Top of Records
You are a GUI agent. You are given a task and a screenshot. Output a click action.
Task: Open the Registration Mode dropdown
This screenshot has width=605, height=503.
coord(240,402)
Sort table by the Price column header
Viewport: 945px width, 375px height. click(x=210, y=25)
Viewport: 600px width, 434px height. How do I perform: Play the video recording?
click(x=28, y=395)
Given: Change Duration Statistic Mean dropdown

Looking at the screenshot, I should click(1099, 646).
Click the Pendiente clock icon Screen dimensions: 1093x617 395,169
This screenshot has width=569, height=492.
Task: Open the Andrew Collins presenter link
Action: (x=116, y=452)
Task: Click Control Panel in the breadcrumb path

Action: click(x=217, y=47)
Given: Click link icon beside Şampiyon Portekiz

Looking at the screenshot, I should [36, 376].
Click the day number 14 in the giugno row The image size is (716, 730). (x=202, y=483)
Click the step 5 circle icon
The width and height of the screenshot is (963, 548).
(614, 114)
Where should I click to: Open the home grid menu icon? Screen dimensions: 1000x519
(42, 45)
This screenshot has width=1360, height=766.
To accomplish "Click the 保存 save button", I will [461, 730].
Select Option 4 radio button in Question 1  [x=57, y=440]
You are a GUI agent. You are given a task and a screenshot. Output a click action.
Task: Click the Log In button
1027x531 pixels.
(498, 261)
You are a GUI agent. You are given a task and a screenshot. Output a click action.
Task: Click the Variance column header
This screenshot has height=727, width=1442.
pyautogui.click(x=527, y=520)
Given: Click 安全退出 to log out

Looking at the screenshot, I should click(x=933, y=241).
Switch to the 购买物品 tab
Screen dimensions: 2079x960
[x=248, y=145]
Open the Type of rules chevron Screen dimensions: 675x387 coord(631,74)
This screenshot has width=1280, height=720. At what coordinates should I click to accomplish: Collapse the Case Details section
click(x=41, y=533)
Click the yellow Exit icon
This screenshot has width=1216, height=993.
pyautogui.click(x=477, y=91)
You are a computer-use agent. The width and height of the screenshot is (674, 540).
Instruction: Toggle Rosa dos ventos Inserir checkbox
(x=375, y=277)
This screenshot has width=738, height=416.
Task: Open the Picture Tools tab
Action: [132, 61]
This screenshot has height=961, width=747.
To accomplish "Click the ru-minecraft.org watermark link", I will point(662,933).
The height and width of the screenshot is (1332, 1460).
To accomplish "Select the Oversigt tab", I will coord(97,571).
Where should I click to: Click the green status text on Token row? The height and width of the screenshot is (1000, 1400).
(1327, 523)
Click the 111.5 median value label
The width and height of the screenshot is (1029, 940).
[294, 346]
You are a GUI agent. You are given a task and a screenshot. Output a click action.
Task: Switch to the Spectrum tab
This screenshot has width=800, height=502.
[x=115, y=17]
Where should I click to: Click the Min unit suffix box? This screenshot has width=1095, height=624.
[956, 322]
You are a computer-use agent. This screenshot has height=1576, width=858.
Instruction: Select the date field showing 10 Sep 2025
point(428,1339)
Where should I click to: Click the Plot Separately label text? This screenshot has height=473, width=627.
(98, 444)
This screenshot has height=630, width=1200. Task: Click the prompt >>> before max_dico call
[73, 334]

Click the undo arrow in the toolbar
Bottom of Records
**Assignment**
An exact copy of the data, with every line intact, is the required answer.

**Solution**
You are a GUI agent. You are given a task and a screenshot. Output a click action.
Task: Open the Registration Mode dropdown
This screenshot has width=605, height=503.
coord(240,402)
Sort table by the Price column header
Viewport: 945px width, 375px height. click(x=210, y=25)
Viewport: 600px width, 434px height. How do I perform: Play the video recording?
click(x=28, y=395)
Given: Change Duration Statistic Mean dropdown

Looking at the screenshot, I should click(1099, 646).
Click the Pendiente clock icon Screen dimensions: 1093x617 395,169
This screenshot has width=569, height=492.
Task: Open the Andrew Collins presenter link
Action: (x=116, y=452)
Task: Click Control Panel in the breadcrumb path

Action: click(x=217, y=47)
Given: Click link icon beside Şampiyon Portekiz

Looking at the screenshot, I should [36, 376].
Click the day number 14 in the giugno row The image size is (716, 730). (x=202, y=483)
Click the step 5 circle icon
The width and height of the screenshot is (963, 548).
(614, 114)
Where should I click to: Open the home grid menu icon? Screen dimensions: 1000x519
(42, 45)
This screenshot has width=1360, height=766.
To accomplish "Click the 保存 save button", I will [461, 730].
Select Option 4 radio button in Question 1  [x=57, y=440]
You are a GUI agent. You are given a task and a screenshot. Output a click action.
Task: Click the Log In button
1027x531 pixels.
(498, 261)
You are a GUI agent. You are given a task and a screenshot. Output a click action.
Task: Click the Variance column header
This screenshot has height=727, width=1442.
pyautogui.click(x=527, y=520)
Given: Click 安全退出 to log out

Looking at the screenshot, I should click(x=933, y=241).
Switch to the 购买物品 tab
Screen dimensions: 2079x960
[x=248, y=145]
Open the Type of rules chevron Screen dimensions: 675x387 coord(631,74)
This screenshot has width=1280, height=720. At what coordinates should I click to accomplish: Collapse the Case Details section
click(x=41, y=533)
Click the yellow Exit icon
This screenshot has width=1216, height=993.
pyautogui.click(x=477, y=91)
You are a computer-use agent. The width and height of the screenshot is (674, 540).
Instruction: Toggle Rosa dos ventos Inserir checkbox
(x=375, y=277)
This screenshot has width=738, height=416.
Task: Open the Picture Tools tab
Action: [132, 61]
This screenshot has height=961, width=747.
To accomplish "Click the ru-minecraft.org watermark link", I will point(662,933).
The height and width of the screenshot is (1332, 1460).
To accomplish "Select the Oversigt tab", I will coord(97,571).
Where should I click to: Click the green status text on Token row? The height and width of the screenshot is (1000, 1400).
(1327, 523)
Click the 111.5 median value label
The width and height of the screenshot is (1029, 940).
[294, 346]
You are a GUI agent. You are given a task and a screenshot. Output a click action.
Task: Switch to the Spectrum tab
This screenshot has width=800, height=502.
[x=115, y=17]
Where should I click to: Click the Min unit suffix box? This screenshot has width=1095, height=624.
[956, 322]
You are a computer-use agent. This screenshot has height=1576, width=858.
Instruction: Select the date field showing 10 Sep 2025
point(428,1339)
Where should I click to: Click the Plot Separately label text? This screenshot has height=473, width=627.
(98, 444)
This screenshot has height=630, width=1200. Task: Click the prompt >>> before max_dico call
[73, 334]

Click the undo arrow in the toolbar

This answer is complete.